▶ SOURCE EXTRACT
-*-*-

How marketers and legal teams can navigate new privacy regulations

Marketers and legal teams must navigate an evolving patchwork of privacy regulations and complications.

As consumer privacy regulations have changed the way business is conducted, marketers must work closely with their legal teams to rethink how they track and communicate with consumers.

Europe’s General Data Protection Regulation (GDPR) and the California Consumer Privacy Act (CCPA) expand protections for consumers with regard to the use of their personal information online. GDPR and CCPA have different requirements, but they both put the onus on businesses that fall under these laws to notify consumers of the information collected on them and to allow them to opt out of having that data tracked. Failure to do so can result in large fines and penalties.

Restricted use of consumer data is forcing B2C digital marketers to reevaluate loyalty programs, location-based data on apps and other personalization strategies, according to Chief Marketer. But it also means brands have the opportunity to build trust through transparency with their customers, and companies will become better stewards of personal data by building privacy protections into their marketing platforms.

As brands work with their legal teams to navigate these issues, striking the balance between customer experience and compliance is a delicate art that requires intentional effort on both sides of the table.

-*-*-

▶ DATA EXTRACT
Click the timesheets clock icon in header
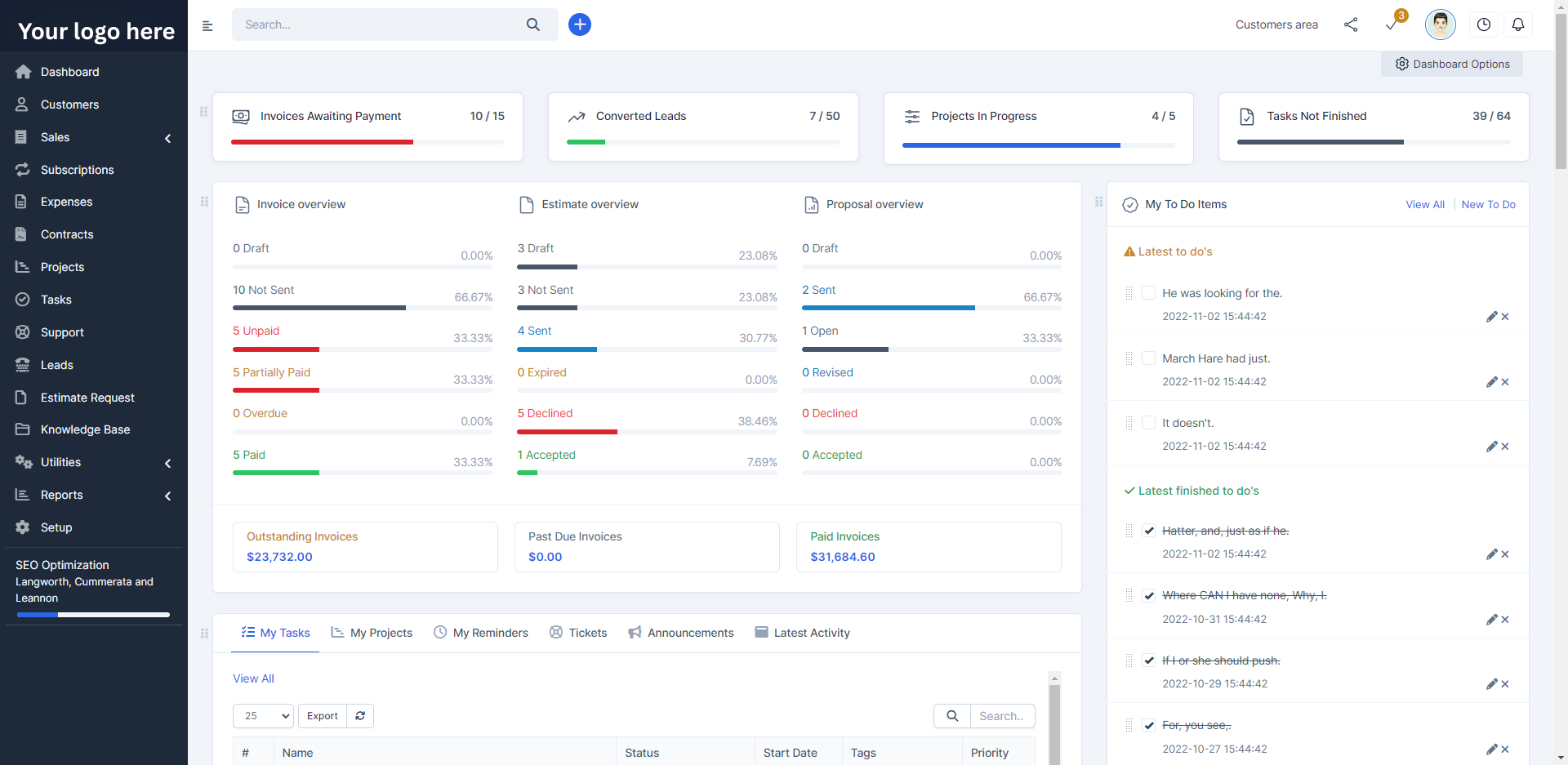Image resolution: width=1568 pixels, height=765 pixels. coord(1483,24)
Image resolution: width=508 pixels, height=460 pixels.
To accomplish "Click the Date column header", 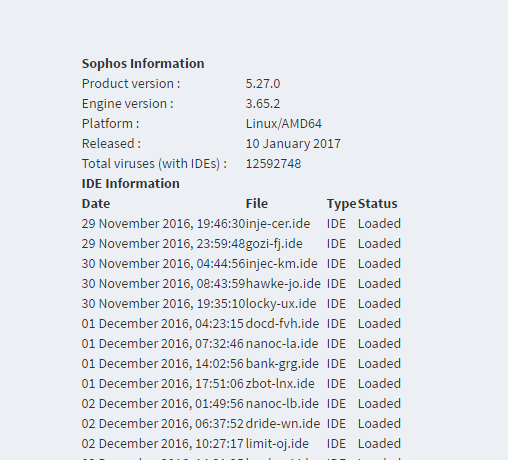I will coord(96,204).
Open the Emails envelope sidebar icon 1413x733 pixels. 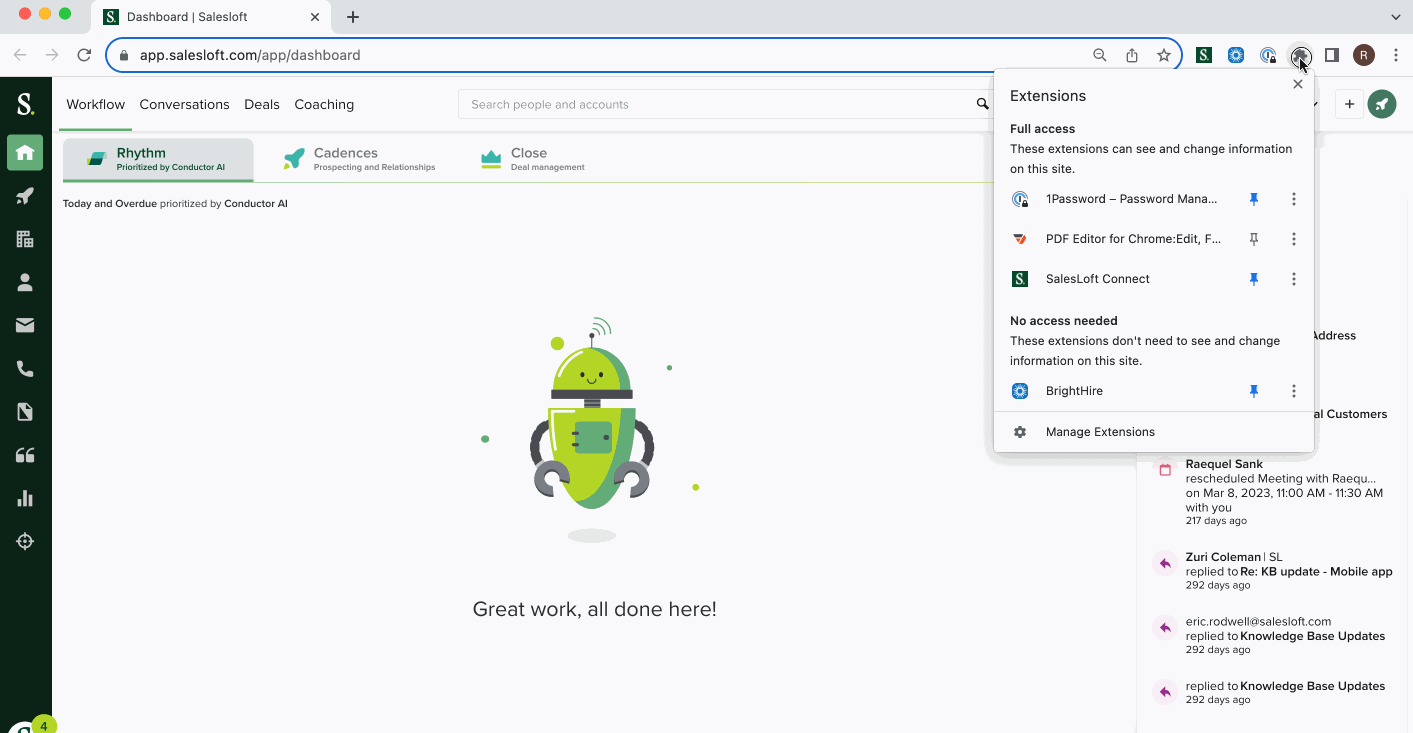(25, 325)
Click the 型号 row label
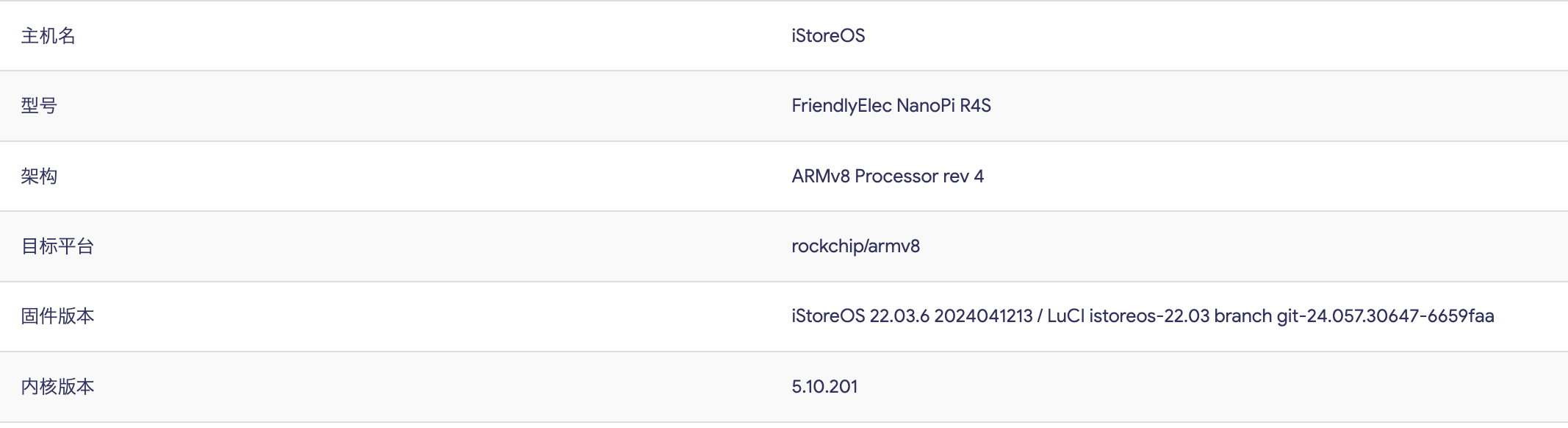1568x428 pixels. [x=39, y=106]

-*-*-

▶ REQUIREMENTS
Duplicate, word for word, the stretch of the privacy regulations article from "Marketers and legal teams must" through "communicate with consumers.". Work only from the article on privacy regulations.

▶ CORRECT ANSWER
Marketers and legal teams must navigate an evolving patchwork of privacy regulations and complications.

As consumer privacy regulations have changed the way business is conducted, marketers must work closely with their legal teams to rethink how they track and communicate with consumers.